Between 1907 and 1955, Hunter published nine editions of his high school biology textbook, revising and re-titling his text each time. To this day, educators continue to debate Hunter’s writings, and in so doing, have failed to come to a consensus as to whether his works were scientific, or suspect. In any event, his legacy and his works continue to inflame the passions of scientists and legal scholars around the world.

1 Full title, A Civic Biology: Presented in Problems, 1914, American Book Company. The now defunct American Book Company (ABC) was an educational book publisher in the United States that specialized in elementary school, secondary school and collegiate-level textbooks. 2 On Appeal: John Thomas Scopes v.
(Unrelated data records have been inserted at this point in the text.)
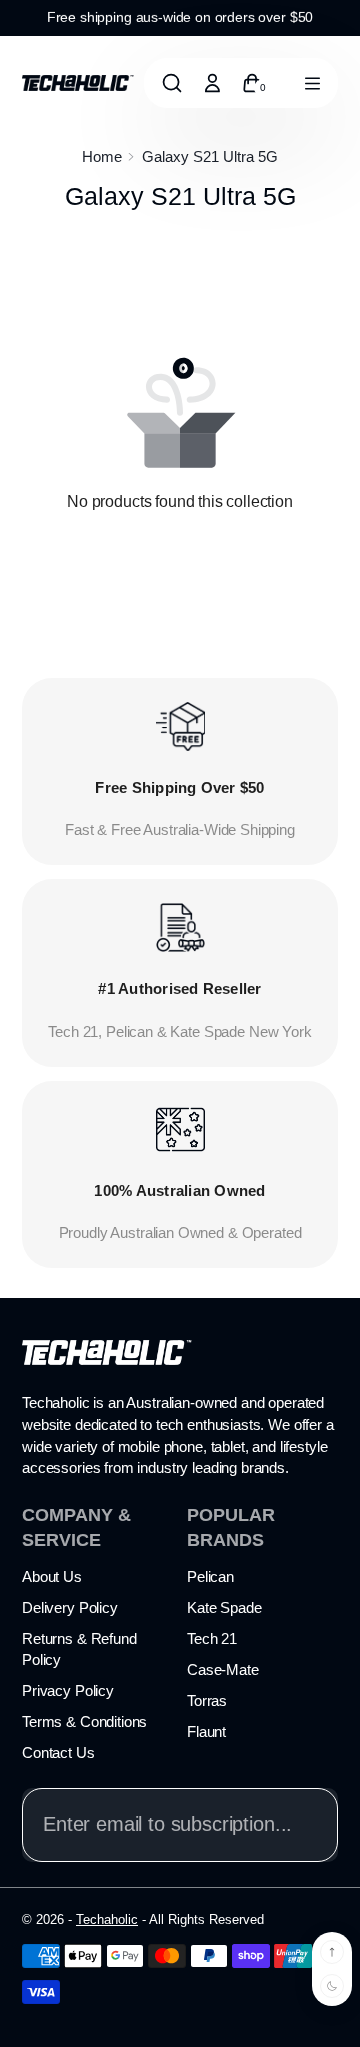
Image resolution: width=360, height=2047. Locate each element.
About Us (52, 1576)
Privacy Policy (68, 1690)
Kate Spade (224, 1607)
State, 154 Tenn. 105, 126, 289 S.W. 363, 369 (1927). 3 The Butler Act was a 1925 Tennessee law introduced by Tennessee House of Representatives member John Washington Butler prohibiting public school teachers from teaching the Theory of Evolution in public schools. 4 The American Civil Liberties Union (ACLU) is a nonprofit organization founded in 1920 to, according to its official history, “Defend and preserve the individual rights and liberties guaranteed to every person in this country by the Constitution and laws of the United States” 5 Excerpted from George William Hunter, A Civic Biology: Presented in Problems (New York, 1914): pp. 193-196, 253-254, 261-263. 6 The Spanish flu, also known as the 1918 influenza pandemic, was an unusually deadly influenza pandemic caused by the H1N1 influenza virus. Lasting from February 1918 to April 1920, it infected 500 million people – about a third of the world’s population at the time – in four successive waves.